As 2017 comes to a close, RealInsight hosted a summit to touch on major issues in real estate private equity. Topics included the disruption in the retail real estate sector, fears surrounding the current long economic expansion and when—or if—it might end and top markets and asset classes to look to for the future. Here are five takeaways from the event, held Dec. 1 in New York City.
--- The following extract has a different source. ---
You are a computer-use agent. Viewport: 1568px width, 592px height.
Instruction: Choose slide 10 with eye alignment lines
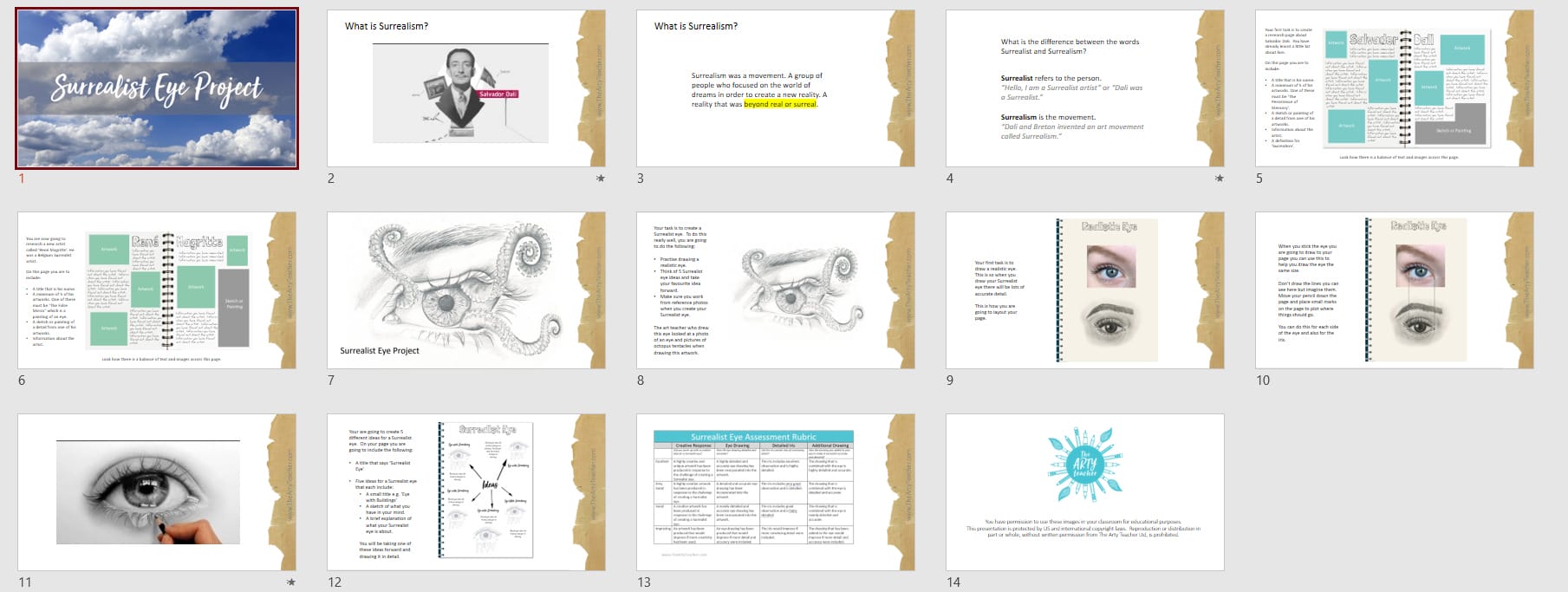pyautogui.click(x=1394, y=290)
- Investors are fearful. Investor fear is at an all-time high, said Robert Morse, chairman of the Bridge Investment Group, a real estate investment and property management firm, who gave the summit’s keynote address, referencing a Credit Suisse report as evidence. This expansion cycle has been very long, and investors are concerned about a downturn heading into 2018, he noted. Still, there appear to be strong macroeconomic fundamentals to support continued growth, including declining unemployment and continued corporate growth, for example. Morse also added that geopolitical events could have an impact on the real estate industry, but so far they haven’t. “I think the market vulnerability to geopolitical events, at least today, is relatively low. That can change through different behavioral economic impacts, but right now, that’s pretty benign,” he noted.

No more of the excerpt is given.